See, study the complement of the set. That is, look at integers which contain $5$ in their decimal expansion. Caveat : note that $0.6 = 0.5\overline{9}$ also counts as a decimal which is expressed with a $5$ as one of the digits, so belongs in the set. In particular, any terminating decimal which terminates with $6$ can be considered to belong to the set.
The first such category we can think of is: Those that have $5$ as the first digit following the decimal point. This is the set of numbers $[0.5,0.6]$. This has measure $0.1$, so the left over measure is $0.9$.

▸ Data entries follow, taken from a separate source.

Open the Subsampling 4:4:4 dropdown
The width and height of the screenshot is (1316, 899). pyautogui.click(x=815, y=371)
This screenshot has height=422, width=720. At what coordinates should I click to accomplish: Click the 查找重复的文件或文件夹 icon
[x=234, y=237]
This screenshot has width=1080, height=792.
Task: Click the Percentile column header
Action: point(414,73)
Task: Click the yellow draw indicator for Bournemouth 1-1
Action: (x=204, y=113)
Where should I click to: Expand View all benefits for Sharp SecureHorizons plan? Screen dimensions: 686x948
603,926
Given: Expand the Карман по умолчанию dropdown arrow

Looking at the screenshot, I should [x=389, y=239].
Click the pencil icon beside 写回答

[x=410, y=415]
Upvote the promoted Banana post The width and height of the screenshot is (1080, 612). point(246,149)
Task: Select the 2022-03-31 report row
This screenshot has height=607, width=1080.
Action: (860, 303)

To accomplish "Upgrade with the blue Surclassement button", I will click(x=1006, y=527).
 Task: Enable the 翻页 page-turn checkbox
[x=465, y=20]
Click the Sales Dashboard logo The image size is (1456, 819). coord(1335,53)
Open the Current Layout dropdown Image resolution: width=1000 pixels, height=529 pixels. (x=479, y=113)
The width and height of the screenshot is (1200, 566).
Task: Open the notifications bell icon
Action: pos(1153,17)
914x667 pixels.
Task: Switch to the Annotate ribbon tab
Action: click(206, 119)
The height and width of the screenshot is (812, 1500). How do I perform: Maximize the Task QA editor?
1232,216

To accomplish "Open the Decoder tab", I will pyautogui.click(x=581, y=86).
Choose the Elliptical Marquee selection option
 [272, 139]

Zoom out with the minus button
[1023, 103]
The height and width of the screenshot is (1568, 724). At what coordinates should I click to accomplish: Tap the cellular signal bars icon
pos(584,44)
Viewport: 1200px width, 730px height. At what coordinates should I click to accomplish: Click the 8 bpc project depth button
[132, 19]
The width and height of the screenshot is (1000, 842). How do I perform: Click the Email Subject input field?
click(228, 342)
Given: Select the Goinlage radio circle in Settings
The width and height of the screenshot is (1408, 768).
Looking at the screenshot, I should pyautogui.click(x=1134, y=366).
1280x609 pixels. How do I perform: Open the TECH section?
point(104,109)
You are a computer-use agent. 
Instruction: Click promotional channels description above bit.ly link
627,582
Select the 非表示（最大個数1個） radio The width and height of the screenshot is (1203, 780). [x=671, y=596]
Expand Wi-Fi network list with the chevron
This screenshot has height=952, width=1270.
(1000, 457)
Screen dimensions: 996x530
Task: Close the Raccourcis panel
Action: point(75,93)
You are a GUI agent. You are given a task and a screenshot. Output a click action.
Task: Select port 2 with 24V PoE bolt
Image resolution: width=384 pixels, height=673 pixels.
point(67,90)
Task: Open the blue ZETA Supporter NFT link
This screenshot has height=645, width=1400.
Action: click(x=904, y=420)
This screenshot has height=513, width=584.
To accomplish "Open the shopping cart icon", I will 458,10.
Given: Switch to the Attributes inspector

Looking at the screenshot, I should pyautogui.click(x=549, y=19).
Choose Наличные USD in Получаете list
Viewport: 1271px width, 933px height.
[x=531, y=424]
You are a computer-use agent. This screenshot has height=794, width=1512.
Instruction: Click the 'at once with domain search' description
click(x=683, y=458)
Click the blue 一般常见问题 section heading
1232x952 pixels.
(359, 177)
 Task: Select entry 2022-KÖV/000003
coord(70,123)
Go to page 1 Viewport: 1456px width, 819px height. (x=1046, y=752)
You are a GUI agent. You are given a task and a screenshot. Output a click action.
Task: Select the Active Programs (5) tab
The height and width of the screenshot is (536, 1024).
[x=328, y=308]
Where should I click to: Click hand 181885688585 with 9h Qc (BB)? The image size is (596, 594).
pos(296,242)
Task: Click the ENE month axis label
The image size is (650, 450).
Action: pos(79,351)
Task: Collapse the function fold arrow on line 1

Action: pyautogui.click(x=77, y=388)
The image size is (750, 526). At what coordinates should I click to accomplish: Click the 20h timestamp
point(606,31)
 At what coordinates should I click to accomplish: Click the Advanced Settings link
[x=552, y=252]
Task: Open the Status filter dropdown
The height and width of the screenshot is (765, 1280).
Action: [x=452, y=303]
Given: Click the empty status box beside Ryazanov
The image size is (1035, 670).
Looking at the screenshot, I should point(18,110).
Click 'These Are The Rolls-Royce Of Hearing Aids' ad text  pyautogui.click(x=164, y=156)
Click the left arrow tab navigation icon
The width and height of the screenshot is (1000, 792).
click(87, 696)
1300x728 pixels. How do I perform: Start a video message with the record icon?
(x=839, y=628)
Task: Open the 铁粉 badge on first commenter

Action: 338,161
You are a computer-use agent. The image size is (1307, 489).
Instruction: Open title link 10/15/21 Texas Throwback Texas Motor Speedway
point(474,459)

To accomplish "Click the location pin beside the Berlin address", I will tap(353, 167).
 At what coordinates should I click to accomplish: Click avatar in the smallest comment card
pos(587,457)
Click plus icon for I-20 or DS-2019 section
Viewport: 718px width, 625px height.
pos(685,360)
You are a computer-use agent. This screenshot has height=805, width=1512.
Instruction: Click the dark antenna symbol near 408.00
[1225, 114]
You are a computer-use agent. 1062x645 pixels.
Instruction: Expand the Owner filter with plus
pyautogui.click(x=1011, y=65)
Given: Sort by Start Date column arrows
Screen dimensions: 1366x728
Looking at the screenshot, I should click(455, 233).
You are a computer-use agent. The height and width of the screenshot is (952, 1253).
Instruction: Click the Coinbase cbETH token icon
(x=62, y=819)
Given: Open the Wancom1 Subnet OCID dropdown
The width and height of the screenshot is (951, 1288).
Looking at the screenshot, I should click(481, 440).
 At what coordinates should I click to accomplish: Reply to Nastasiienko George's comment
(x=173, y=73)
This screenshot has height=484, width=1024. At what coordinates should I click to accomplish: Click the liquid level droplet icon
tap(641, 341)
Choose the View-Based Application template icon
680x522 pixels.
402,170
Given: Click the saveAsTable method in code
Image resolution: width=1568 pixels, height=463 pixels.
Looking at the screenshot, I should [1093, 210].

Now, from the remaining set, remove the set of all numbers with second digit $5$. This consists of $[0.05,0.06[, [0.15,0.16] \ldots [0.95,0.96]$ without $[0.55,0.56]$, since that was already removed earlier. Now, each of these has measure $0.01$, so we have removed $0.09$ more from the system. Hence, the left over is $0.81$.
By induction, prove the following : at the $n$th step, the set left over has measure $\frac{9^n}{10^n}$. Now, as $n \to \infty$, we see that the given set has measure zero (I leave you to rigorously show this, you can use the Borel-Cantelli lemma). This also incorporates the fact that the given set is measurable, since it's measure is computable(and is $0$).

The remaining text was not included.